Asia: Stocks decline after global rout on China growth concerns


[TOKYO] Asian stocks fell for a fourth straight day after US equities deepened a global rout sparked by concern over China's economy.

The MSCI Asia Pacific Index fell 0.1 per cent to 126.87 as of 9:15 am in Tokyo. Turmoil has wiped more than US$2 trillion from the value of global shares in 2016, the worst start to a year since 2000. All eyes will be on the daily fix of the yuan's daily reference rate after the People's Bank of China signaled it's becoming more tolerant of a depreciating currency as the economy slows.

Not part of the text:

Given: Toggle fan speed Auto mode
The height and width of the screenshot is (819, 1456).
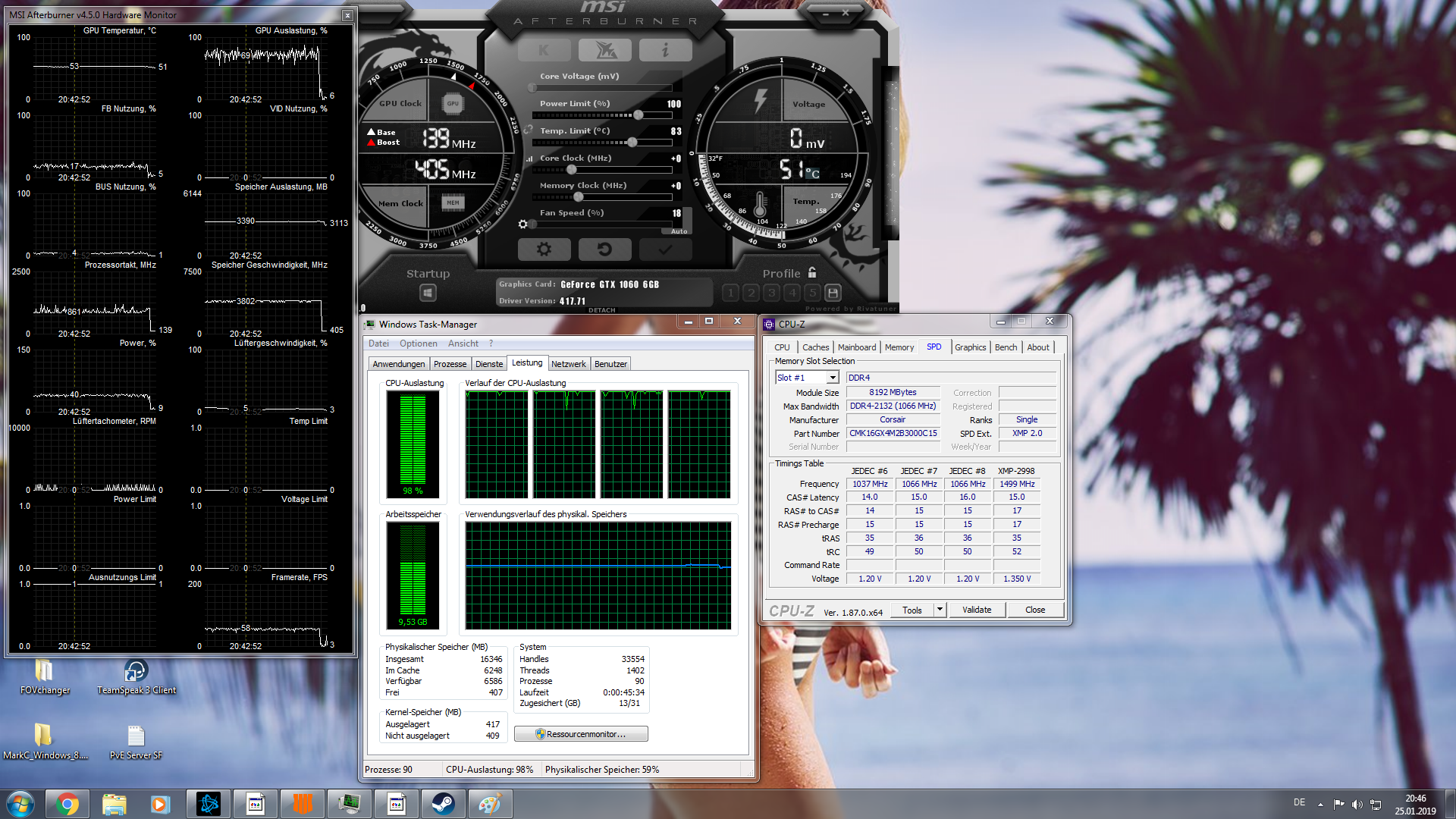Looking at the screenshot, I should click(x=679, y=231).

"The Chinese yuan is smack bang at the heart of concerns," said Chris Weston, chief markets strategist at IG Ltd. in Melbourne.

"This is key, and traders feel this portrays more yuan weakness to come and therefore additional strain on the global economy, not to mention corporate China. For risk assets to stabilise and sentiment to turn around, we are going to need a stable or even positive move in the Chinese currency."

China's increasing tolerance for a weaker yuan signaled authorities are struggling to shore up economic growth and rekindled concern last seen in August, when US stocks entered their first correction in four years. The World Bank cut its global growth forecasts for this year and next as China's slowdown prolongs a commodity slump and contractions endure in Brazil and Russia.

Japan's Topix index fell 0.1 per cent as the yen held at 118.62 per dollar, having gained 0.5 per cent Wednesday to the highest in more than two months. Australia's S&P/ASX 200 Index lost 0.1 per cent and New Zealand's S&P/NZX 50 Index declined 0.4 per cent. South Korea's Kospi index slipped 0.1 per cent.

With cash equity markets in China and Hong Kong yet to open, futures on the Hang Seng Index and contracts on the FTSE China A50 Index declined 0.8 per cent. China's stocks advanced Wednesday by the most in two weeks amid government efforts to shore up the volatile share market.

Futures on the Standard & Poor's 500 Index rose 0.2 per cent after the underlying index fell 1.3 per cent Wednesday to a three-month low and emerging-market shares dropped to the cheapest since 2009. Energy and raw-material companies led the selloff as Brent crude oil dropped below $35 a barrel to its lowest since 2004.

Minutes from the latest Fed policy meeting showed the committee decided unanimously three weeks ago to raise the benchmark federal funds rate by a quarter per centage point, ending an era of near-zero rates dating back to December 2008. The decision was a "close call" for some policy makers who worried about too-low inflation and received assurances that their colleagues would closely monitor its progress.